= Task statement =
Please write out each entry that follows, keeping it exactly the same.

= Given records =
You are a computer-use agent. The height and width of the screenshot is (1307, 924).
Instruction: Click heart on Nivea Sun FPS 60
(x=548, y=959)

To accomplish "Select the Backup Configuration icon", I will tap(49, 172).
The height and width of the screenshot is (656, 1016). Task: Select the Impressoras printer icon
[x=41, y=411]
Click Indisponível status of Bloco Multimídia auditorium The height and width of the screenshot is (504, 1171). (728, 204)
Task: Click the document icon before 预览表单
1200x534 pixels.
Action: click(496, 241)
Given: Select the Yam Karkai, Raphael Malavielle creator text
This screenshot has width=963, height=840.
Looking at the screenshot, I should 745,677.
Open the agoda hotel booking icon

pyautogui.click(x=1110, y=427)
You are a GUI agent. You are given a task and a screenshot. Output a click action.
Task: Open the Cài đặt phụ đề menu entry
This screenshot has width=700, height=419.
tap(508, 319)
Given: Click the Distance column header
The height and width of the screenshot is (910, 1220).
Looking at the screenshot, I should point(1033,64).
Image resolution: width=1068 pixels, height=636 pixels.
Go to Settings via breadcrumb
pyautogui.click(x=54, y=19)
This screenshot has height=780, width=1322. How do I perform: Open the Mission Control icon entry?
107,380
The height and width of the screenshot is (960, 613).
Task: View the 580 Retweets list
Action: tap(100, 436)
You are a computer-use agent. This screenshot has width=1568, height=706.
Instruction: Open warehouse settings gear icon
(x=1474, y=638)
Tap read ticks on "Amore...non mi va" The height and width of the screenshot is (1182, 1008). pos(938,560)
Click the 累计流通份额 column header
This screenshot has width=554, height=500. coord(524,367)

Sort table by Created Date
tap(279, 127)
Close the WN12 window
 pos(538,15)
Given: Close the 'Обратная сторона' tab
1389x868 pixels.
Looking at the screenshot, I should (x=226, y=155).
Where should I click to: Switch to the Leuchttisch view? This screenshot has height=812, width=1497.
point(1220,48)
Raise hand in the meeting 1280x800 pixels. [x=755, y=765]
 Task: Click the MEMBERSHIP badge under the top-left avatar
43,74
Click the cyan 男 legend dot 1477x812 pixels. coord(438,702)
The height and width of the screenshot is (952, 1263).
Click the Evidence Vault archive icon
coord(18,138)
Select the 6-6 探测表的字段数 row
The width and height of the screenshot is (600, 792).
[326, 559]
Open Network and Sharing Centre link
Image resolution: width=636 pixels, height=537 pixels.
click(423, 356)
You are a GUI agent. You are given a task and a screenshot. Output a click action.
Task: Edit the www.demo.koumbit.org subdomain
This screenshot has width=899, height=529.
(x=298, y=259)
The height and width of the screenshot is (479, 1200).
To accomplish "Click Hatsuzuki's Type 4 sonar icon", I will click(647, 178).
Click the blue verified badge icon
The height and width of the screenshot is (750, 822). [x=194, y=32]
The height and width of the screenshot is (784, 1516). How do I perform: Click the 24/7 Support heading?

= Solved problem =
You are a computer-use agent. The height and width of the screenshot is (1307, 924).
Instruction: Click heart on Nivea Sun FPS 60
(x=548, y=959)

To accomplish "Select the Backup Configuration icon", I will tap(49, 172).
The height and width of the screenshot is (656, 1016). Task: Select the Impressoras printer icon
[x=41, y=411]
Click Indisponível status of Bloco Multimídia auditorium The height and width of the screenshot is (504, 1171). (728, 204)
Task: Click the document icon before 预览表单
1200x534 pixels.
Action: click(496, 241)
Given: Select the Yam Karkai, Raphael Malavielle creator text
This screenshot has width=963, height=840.
Looking at the screenshot, I should 745,677.
Open the agoda hotel booking icon

pyautogui.click(x=1110, y=427)
You are a GUI agent. You are given a task and a screenshot. Output a click action.
Task: Open the Cài đặt phụ đề menu entry
This screenshot has width=700, height=419.
tap(508, 319)
Given: Click the Distance column header
The height and width of the screenshot is (910, 1220).
Looking at the screenshot, I should point(1033,64).
Image resolution: width=1068 pixels, height=636 pixels.
Go to Settings via breadcrumb
pyautogui.click(x=54, y=19)
This screenshot has height=780, width=1322. How do I perform: Open the Mission Control icon entry?
107,380
The height and width of the screenshot is (960, 613).
Task: View the 580 Retweets list
Action: tap(100, 436)
You are a computer-use agent. This screenshot has width=1568, height=706.
Instruction: Open warehouse settings gear icon
(x=1474, y=638)
Tap read ticks on "Amore...non mi va" The height and width of the screenshot is (1182, 1008). pos(938,560)
Click the 累计流通份额 column header
This screenshot has width=554, height=500. coord(524,367)

Sort table by Created Date
tap(279, 127)
Close the WN12 window
 pos(538,15)
Given: Close the 'Обратная сторона' tab
1389x868 pixels.
Looking at the screenshot, I should (x=226, y=155).
Where should I click to: Switch to the Leuchttisch view? This screenshot has height=812, width=1497.
point(1220,48)
Raise hand in the meeting 1280x800 pixels. [x=755, y=765]
 Task: Click the MEMBERSHIP badge under the top-left avatar
43,74
Click the cyan 男 legend dot 1477x812 pixels. coord(438,702)
The height and width of the screenshot is (952, 1263).
Click the Evidence Vault archive icon
coord(18,138)
Select the 6-6 探测表的字段数 row
The width and height of the screenshot is (600, 792).
[326, 559]
Open Network and Sharing Centre link
Image resolution: width=636 pixels, height=537 pixels.
click(423, 356)
You are a GUI agent. You are given a task and a screenshot. Output a click action.
Task: Edit the www.demo.koumbit.org subdomain
This screenshot has width=899, height=529.
(x=298, y=259)
The height and width of the screenshot is (479, 1200).
To accomplish "Click Hatsuzuki's Type 4 sonar icon", I will click(647, 178).
Click the blue verified badge icon
The height and width of the screenshot is (750, 822). [x=194, y=32]
The height and width of the screenshot is (784, 1516). How do I perform: Click the 24/7 Support heading?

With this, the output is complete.